The second way that the democratic aspect of Bij1’s antiracism strengthens the status quo is about representation, and this critique is inspired by scholar Gayatri Spivak. She critiques the representation of the subaltern in her text ‘Can the Subaltern Speak?’ and her critique is useful to discuss Bij1’s attempt to empower the dominated (Spivak, 1994). Spivak turns to Karl Marx to divide the word representation up into two main connotations, representing as in ‘speaking-for’ and representing as in ‘re-presentation’

(Idem, p. 70). For example, a politician is speaking for a group, while a painter is re-presenting a flower.

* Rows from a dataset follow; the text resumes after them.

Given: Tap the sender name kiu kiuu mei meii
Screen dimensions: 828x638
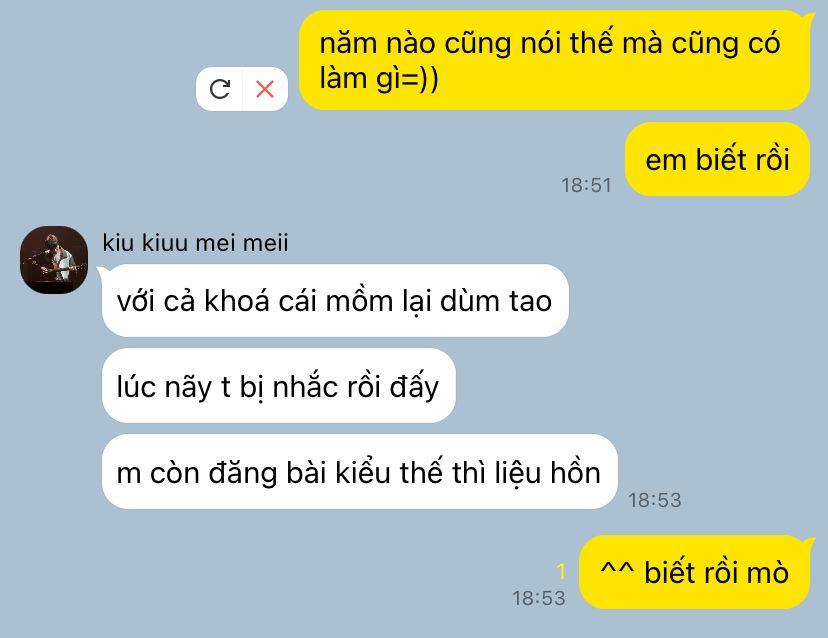Looking at the screenshot, I should click(195, 243).
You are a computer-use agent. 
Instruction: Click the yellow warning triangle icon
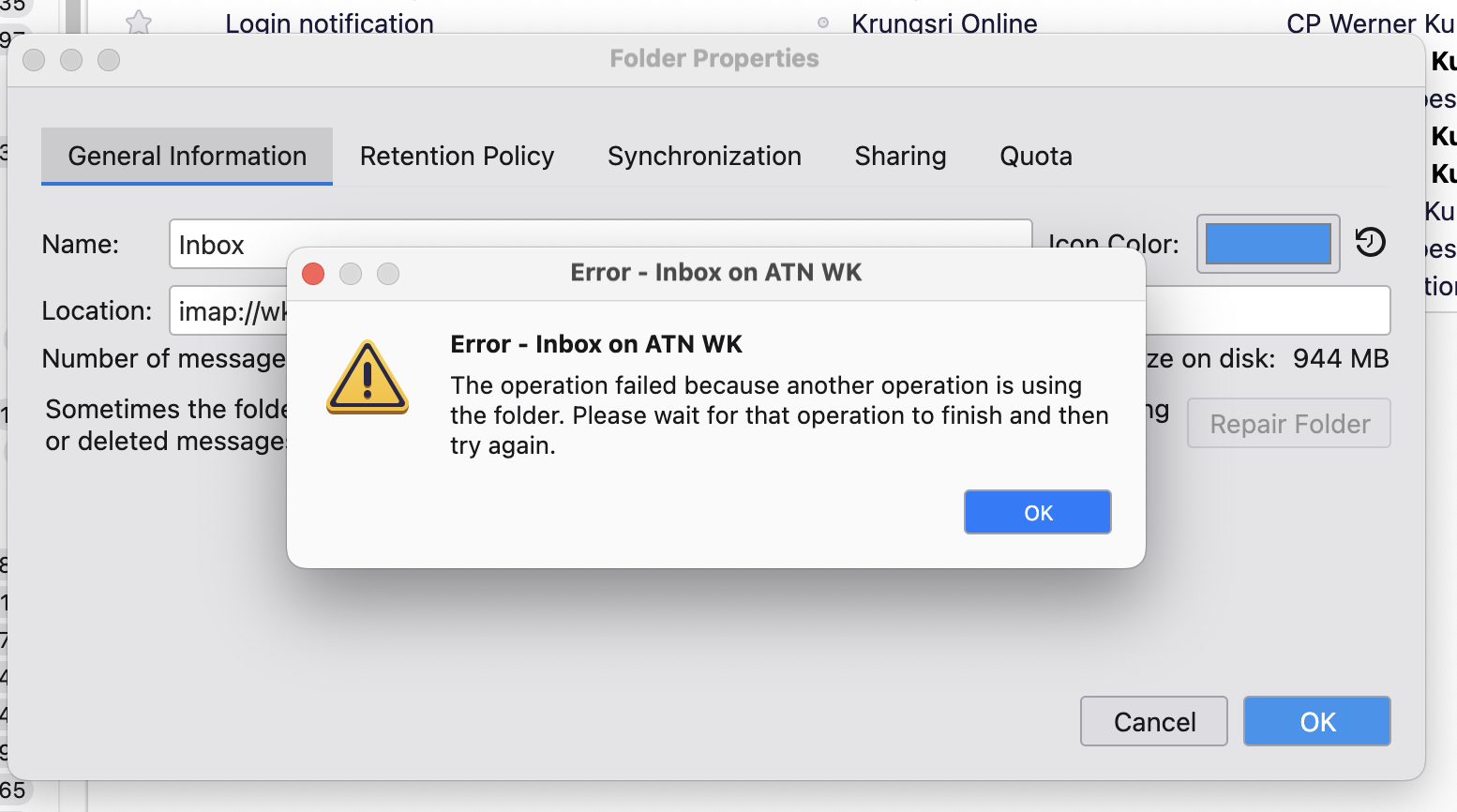click(368, 377)
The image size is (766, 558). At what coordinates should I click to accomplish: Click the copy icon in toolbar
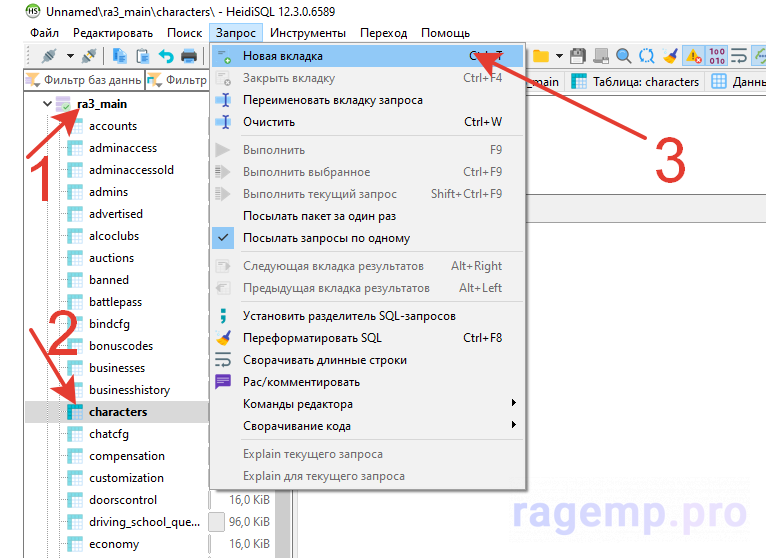120,56
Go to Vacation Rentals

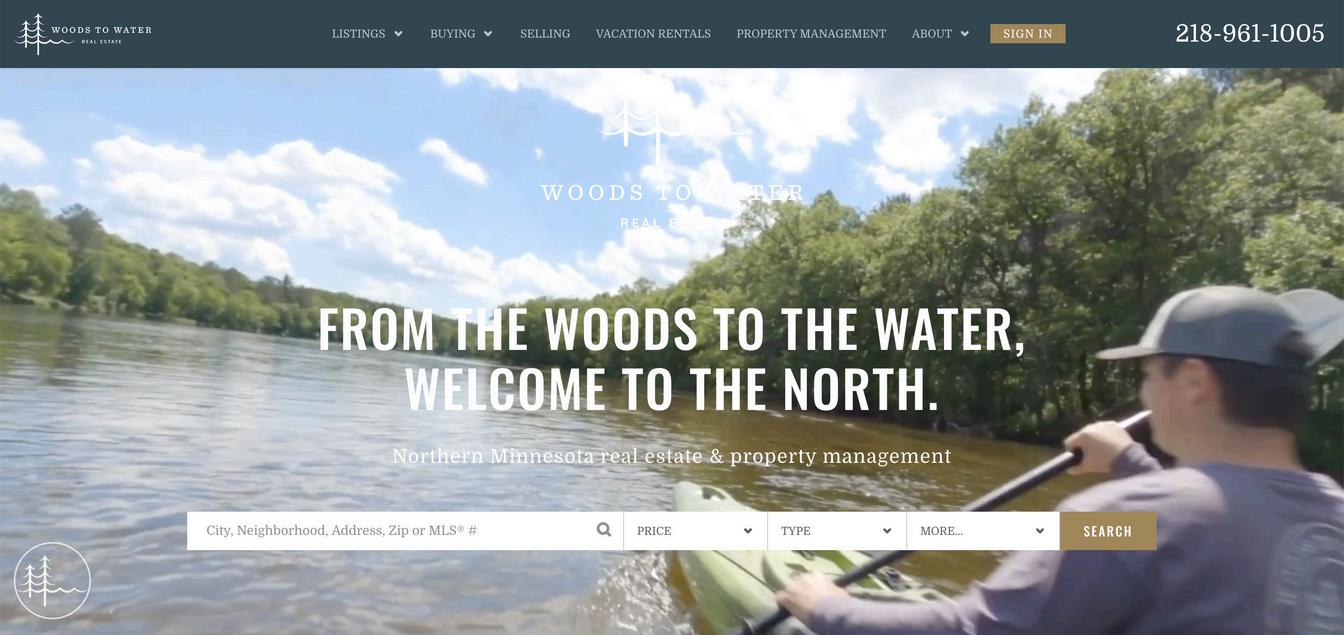point(653,34)
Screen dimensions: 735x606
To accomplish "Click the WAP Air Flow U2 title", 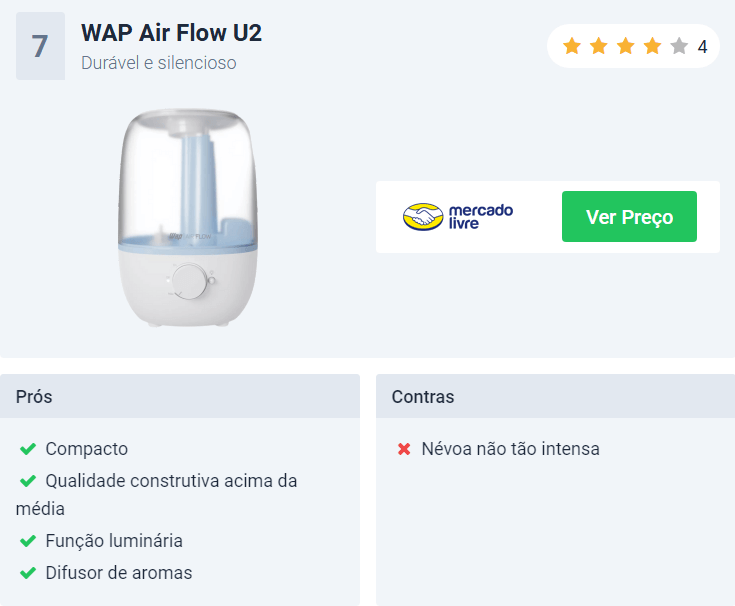I will (x=172, y=33).
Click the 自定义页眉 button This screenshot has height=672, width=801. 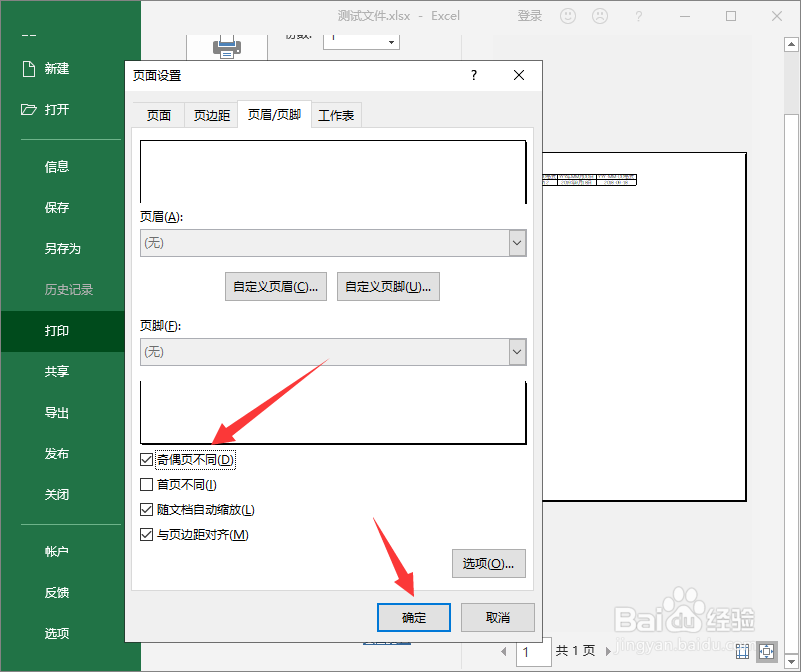pos(275,286)
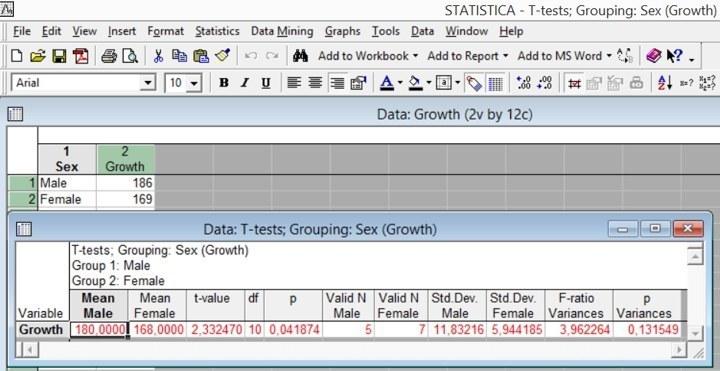Click the Cut scissors icon
The image size is (720, 371).
tap(158, 56)
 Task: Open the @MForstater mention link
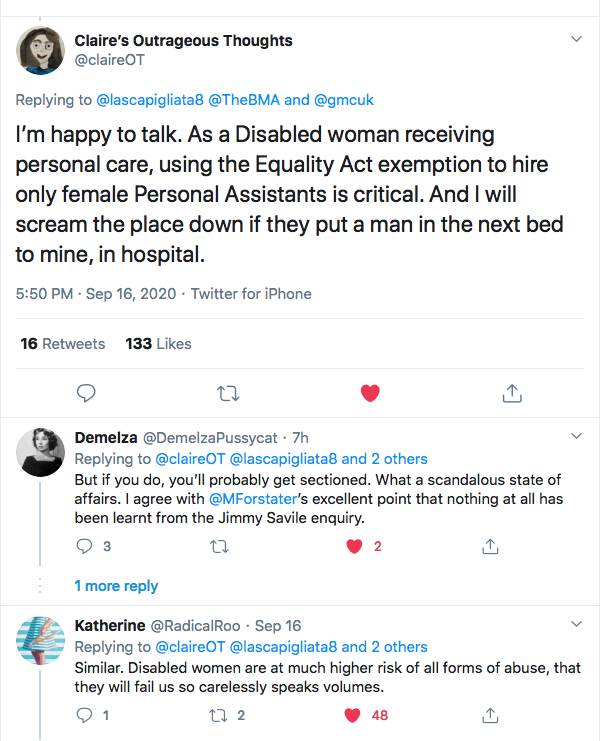click(250, 500)
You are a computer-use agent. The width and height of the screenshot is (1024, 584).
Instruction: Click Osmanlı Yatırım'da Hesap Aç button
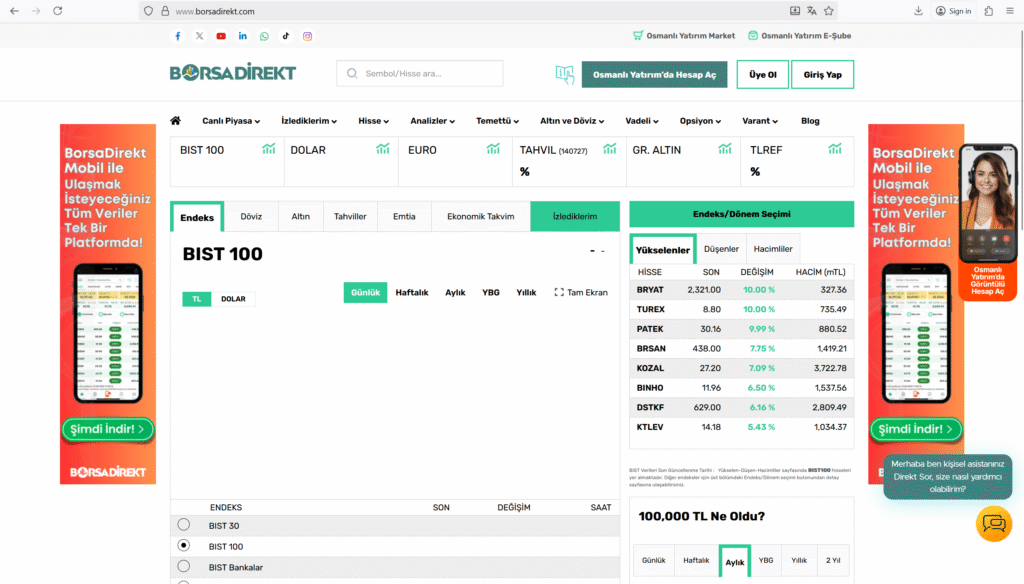(x=654, y=75)
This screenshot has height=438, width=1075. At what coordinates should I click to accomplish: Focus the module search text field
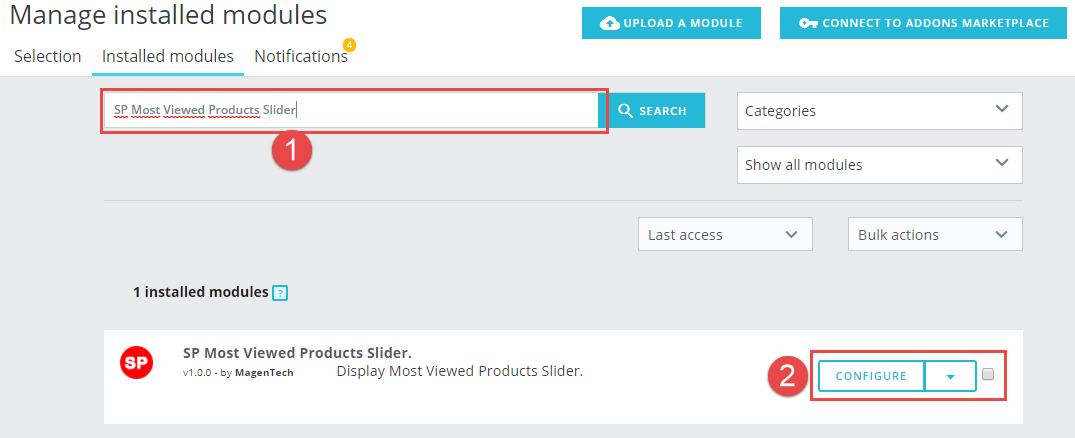(351, 110)
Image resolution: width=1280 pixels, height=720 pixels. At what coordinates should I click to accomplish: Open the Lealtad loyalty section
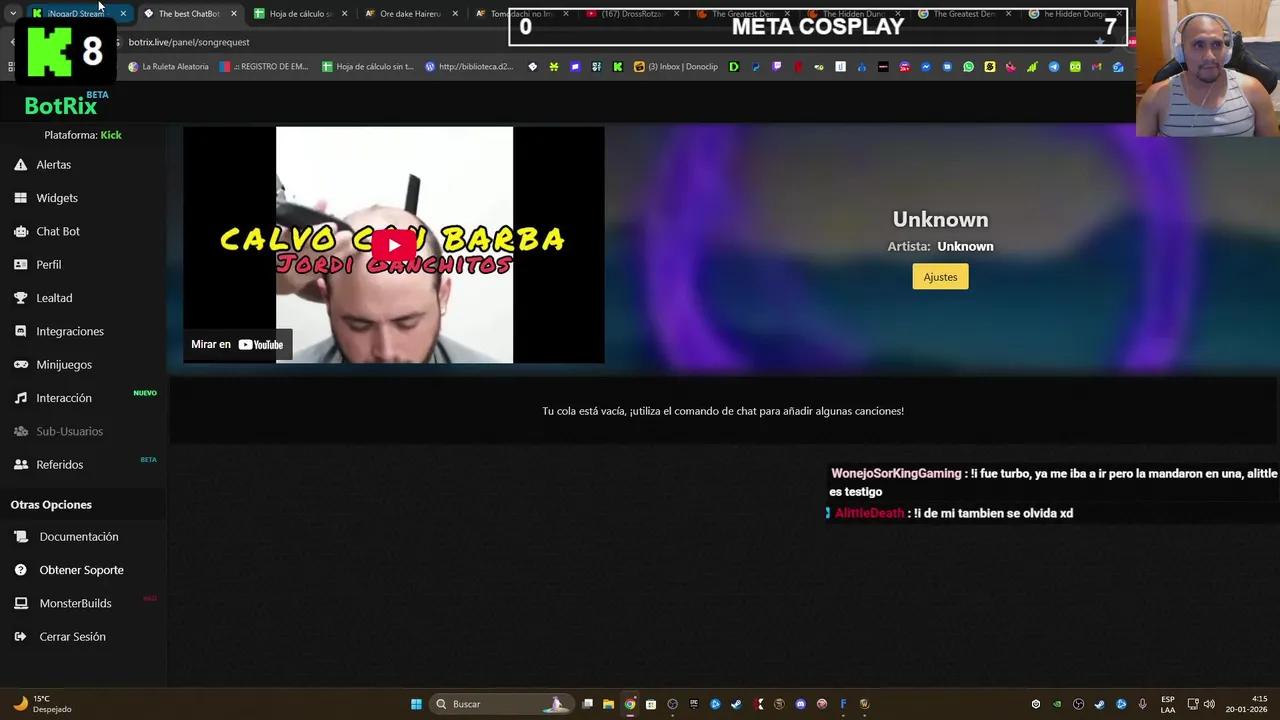point(54,297)
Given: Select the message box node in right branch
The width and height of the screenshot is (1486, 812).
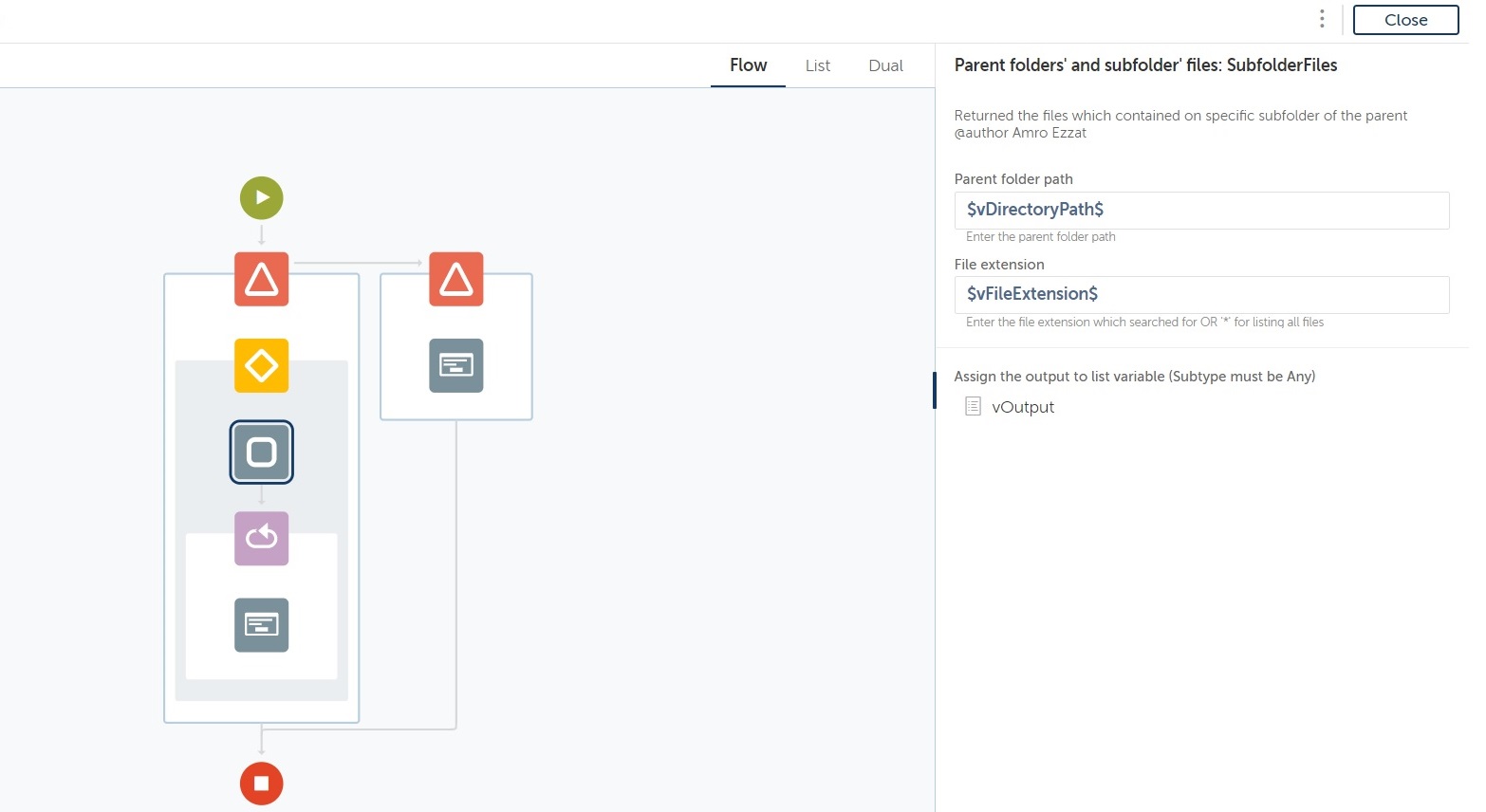Looking at the screenshot, I should click(x=456, y=365).
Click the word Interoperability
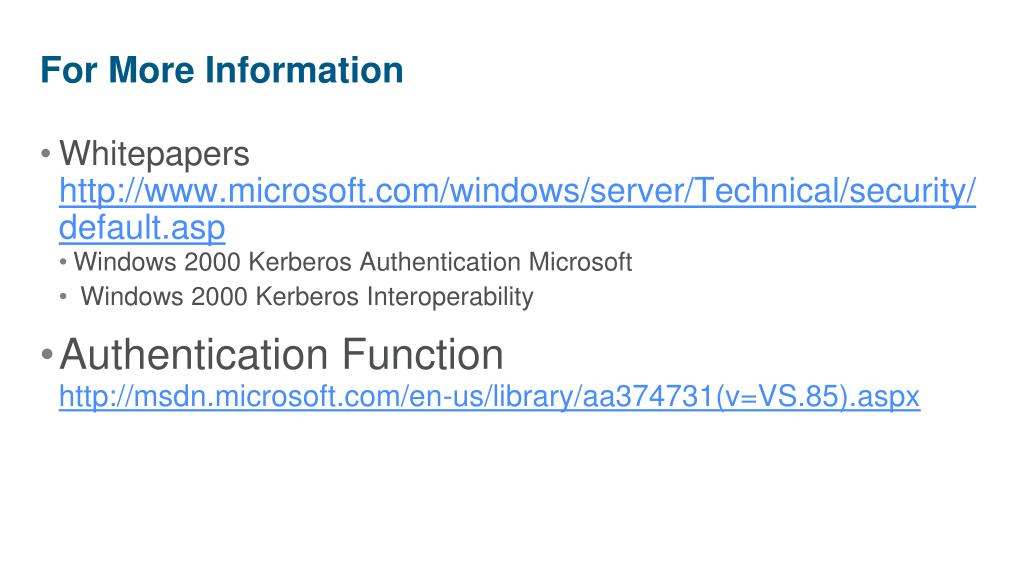 (x=450, y=296)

Spivak’s critique involves the way in which speaking-for is a position of power, and how this position of power gets obscured through the connotation of re-presentation. To bring this theory back into practice, Bij1 proposes to empower the dominated through enhanced democratic control. However, the dominated in this imaginary are taken to be re-presenting themselves instead of speaking-for their group. For

example, allowing sex workers a say in sex industry policy imagines sex workers to be a unified group re-presenting all sex workers. In this imaginary a power relation is obscured where the power gained by specific sex workers who get to now voice their opinions on policy and ‘speak for’ the whole group, is taken to re-present the whole group. Bij1’s antiracism invokes an imaginary where people at the bottom of hierarchies should have more power to define the hierarchies within which they live. However, this imaginary obscures the stratified heterogeneity within the people at the bottom of hierarchies.

5.1.3 Internationally Stratified Climate Crisis

International climate justice is an important aspect of how Bij1 articulates antiracism in their programme.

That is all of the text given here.